Так вот, опять-таки, у меня нет никаких конфликтов с этими ребятами. Возможно, с их точки зрения, со мной не в порядке именно то, что я не выступаю против них. Понимаете, поэтому... я либо чертовски опасен, либо ничего не знаю. И они так и не могут окончательно решить, что же из этого верно. Но они как бы недоверчиво к этому относятся.

Если бы они не нервничали, они бы не вкладывали деньги в попытки доказать, что мы ни на что не годимся. Понимаете, они отводят все больше и больше места на заявления о том, что мы лодыри, проходимцы и шарлатаны и так далее. Понимаете, они очень усердно над этим трудятся. И похоже, им никого не удается убедить. И это, в свою очередь, тоже является поражением, из-за которого они оказываются в своих собственных психушках.

Так вот, суть, однако, в следующем. Когда мы имеем дело с кейсами, мы не должны довольствоваться 30 или 50 процентами, поскольку это тут же говорит нам о том, что мы ничего не знаем об оставшихся 50 или 70 процентах кейсов. Понимаете? Значит, должно быть, вот столько мы не знаем, раз в целом мы не получаем результатов при работе с таким количеством кейсов. И это то, с чем я столкнулся зимой 57 – 58 года в области клирования.

Я сказал: «Что ж, тут есть какой-то фактор, который просто... эээээ... какой-то фактор». Что ж, мне пришли на ум лишь два фактора. Первый –вэйлансы, и второй: является ли человек аберрированным из-за других или же только он сам может себя аберрировать?

Иначе говоря, идет ли аберрация извне вовнутрь или из... или изнутри наружу. В каком направлении? В каком направлении нужно атаковать, чтобы справиться с этой штуковиной под названием «аберрация»?

Что ж, все это время... с середины 1958 года и вплоть до апреля нынешнего года... я потратил на решение этой проблемы, и я надеюсь, вы простите меня за то, что у меня ушло на это так много времени, поскольку эта проблема оказалась в самом деле запутанной.

Понадобилось провести неимоверное множество проверок.

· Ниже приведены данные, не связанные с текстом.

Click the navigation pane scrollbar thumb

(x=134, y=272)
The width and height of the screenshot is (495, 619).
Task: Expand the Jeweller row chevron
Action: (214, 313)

И оказалось, что это лишь сам человек... лишь сам человек, и причины, по которым он не может повернуть это вспять, имеют отношение к вэйлансам. Так что вэйлансы – это другая часть данной проблемы. Следовательно, нам нужно разобраться с вэйлансами, в самом деле разобраться.

Поэтому преклир должен быть причиной, в самом деле, по-настоящему, его следует одитировать так, чтобы он при этом являлся причиной, и его следует вернуть в его собственный вэйланс. На самом деле утверждение о том, что человек может чувствовать боль только в том случае, когда он не является собой, – это не беспочвенное утверждение. В действительности он является другой личностью, а не собой, если он может чувствовать боль, дискомфорт, терпеть неудачи и так далее. Поскольку именно вэйланс встает у него на пути.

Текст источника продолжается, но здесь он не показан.